→ Activity
Hand back all of the records exactly as they read.

Stored data
····················

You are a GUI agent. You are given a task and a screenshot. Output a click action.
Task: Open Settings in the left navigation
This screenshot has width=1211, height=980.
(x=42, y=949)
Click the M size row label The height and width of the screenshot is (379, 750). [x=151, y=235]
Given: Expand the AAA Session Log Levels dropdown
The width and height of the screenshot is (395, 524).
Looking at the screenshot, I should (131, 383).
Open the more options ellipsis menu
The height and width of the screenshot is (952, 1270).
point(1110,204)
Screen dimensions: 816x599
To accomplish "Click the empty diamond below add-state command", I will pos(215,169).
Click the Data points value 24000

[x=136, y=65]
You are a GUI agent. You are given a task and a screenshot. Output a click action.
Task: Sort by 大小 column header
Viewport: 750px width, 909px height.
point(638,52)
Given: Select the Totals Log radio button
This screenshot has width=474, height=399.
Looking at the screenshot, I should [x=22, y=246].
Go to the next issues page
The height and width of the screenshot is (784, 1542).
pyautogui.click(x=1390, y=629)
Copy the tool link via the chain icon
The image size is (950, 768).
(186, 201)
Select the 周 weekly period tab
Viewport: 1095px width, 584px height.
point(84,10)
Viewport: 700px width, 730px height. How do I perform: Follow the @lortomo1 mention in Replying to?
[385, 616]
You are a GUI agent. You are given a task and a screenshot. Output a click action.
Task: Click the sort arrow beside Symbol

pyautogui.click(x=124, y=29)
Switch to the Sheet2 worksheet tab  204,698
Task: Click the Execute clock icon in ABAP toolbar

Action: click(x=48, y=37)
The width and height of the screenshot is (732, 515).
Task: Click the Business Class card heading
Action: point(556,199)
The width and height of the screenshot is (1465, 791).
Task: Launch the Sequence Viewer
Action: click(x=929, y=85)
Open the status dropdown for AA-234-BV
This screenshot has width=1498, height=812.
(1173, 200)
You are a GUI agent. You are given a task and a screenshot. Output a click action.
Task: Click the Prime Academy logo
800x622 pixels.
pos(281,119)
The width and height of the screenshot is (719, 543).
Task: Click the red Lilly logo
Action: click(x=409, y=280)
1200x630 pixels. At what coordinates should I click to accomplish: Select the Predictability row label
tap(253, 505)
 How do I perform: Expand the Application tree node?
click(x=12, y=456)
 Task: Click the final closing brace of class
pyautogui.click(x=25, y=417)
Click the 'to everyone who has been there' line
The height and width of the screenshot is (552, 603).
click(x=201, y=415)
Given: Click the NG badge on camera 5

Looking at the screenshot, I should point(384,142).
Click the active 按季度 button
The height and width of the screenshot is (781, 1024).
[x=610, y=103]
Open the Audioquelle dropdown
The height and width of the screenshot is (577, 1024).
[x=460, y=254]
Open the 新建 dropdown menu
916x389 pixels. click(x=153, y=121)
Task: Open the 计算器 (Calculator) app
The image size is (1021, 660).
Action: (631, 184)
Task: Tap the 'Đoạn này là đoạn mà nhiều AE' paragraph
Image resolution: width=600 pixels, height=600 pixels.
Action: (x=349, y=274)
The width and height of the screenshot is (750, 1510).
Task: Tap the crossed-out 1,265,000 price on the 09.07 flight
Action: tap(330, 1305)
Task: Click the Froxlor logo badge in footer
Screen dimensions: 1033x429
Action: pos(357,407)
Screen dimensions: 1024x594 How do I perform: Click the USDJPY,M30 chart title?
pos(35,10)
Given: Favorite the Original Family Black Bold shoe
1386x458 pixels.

····················

→ Response
You are a GUI agent. You are given a task and a screenshot. Output a click action.
Task: Open Settings in the left navigation
This screenshot has width=1211, height=980.
(x=42, y=949)
Click the M size row label The height and width of the screenshot is (379, 750). [x=151, y=235]
Given: Expand the AAA Session Log Levels dropdown
The width and height of the screenshot is (395, 524).
Looking at the screenshot, I should (131, 383).
Open the more options ellipsis menu
The height and width of the screenshot is (952, 1270).
point(1110,204)
Screen dimensions: 816x599
To accomplish "Click the empty diamond below add-state command", I will pos(215,169).
Click the Data points value 24000

[x=136, y=65]
You are a GUI agent. You are given a task and a screenshot. Output a click action.
Task: Sort by 大小 column header
Viewport: 750px width, 909px height.
point(638,52)
Given: Select the Totals Log radio button
This screenshot has width=474, height=399.
Looking at the screenshot, I should [x=22, y=246].
Go to the next issues page
The height and width of the screenshot is (784, 1542).
pyautogui.click(x=1390, y=629)
Copy the tool link via the chain icon
The image size is (950, 768).
(186, 201)
Select the 周 weekly period tab
Viewport: 1095px width, 584px height.
point(84,10)
Viewport: 700px width, 730px height. How do I perform: Follow the @lortomo1 mention in Replying to?
[385, 616]
You are a GUI agent. You are given a task and a screenshot. Output a click action.
Task: Click the sort arrow beside Symbol

pyautogui.click(x=124, y=29)
Switch to the Sheet2 worksheet tab  204,698
Task: Click the Execute clock icon in ABAP toolbar

Action: click(x=48, y=37)
The width and height of the screenshot is (732, 515).
Task: Click the Business Class card heading
Action: point(556,199)
The width and height of the screenshot is (1465, 791).
Task: Launch the Sequence Viewer
Action: click(x=929, y=85)
Open the status dropdown for AA-234-BV
This screenshot has width=1498, height=812.
(1173, 200)
You are a GUI agent. You are given a task and a screenshot. Output a click action.
Task: Click the Prime Academy logo
800x622 pixels.
pos(281,119)
The width and height of the screenshot is (719, 543).
Task: Click the red Lilly logo
Action: click(x=409, y=280)
1200x630 pixels. At what coordinates should I click to accomplish: Select the Predictability row label
tap(253, 505)
 How do I perform: Expand the Application tree node?
click(x=12, y=456)
 Task: Click the final closing brace of class
pyautogui.click(x=25, y=417)
Click the 'to everyone who has been there' line
The height and width of the screenshot is (552, 603).
click(x=201, y=415)
Given: Click the NG badge on camera 5

Looking at the screenshot, I should point(384,142).
Click the active 按季度 button
The height and width of the screenshot is (781, 1024).
[x=610, y=103]
Open the Audioquelle dropdown
The height and width of the screenshot is (577, 1024).
[x=460, y=254]
Open the 新建 dropdown menu
916x389 pixels. click(x=153, y=121)
Task: Open the 计算器 (Calculator) app
The image size is (1021, 660).
Action: (631, 184)
Task: Tap the 'Đoạn này là đoạn mà nhiều AE' paragraph
Image resolution: width=600 pixels, height=600 pixels.
Action: (x=349, y=274)
The width and height of the screenshot is (750, 1510).
Task: Tap the crossed-out 1,265,000 price on the 09.07 flight
Action: tap(330, 1305)
Task: Click the Froxlor logo badge in footer
Screen dimensions: 1033x429
Action: pos(357,407)
Screen dimensions: 1024x594 How do I perform: Click the USDJPY,M30 chart title?
pos(35,10)
Given: Favorite the Original Family Black Bold shoe
1386x458 pixels.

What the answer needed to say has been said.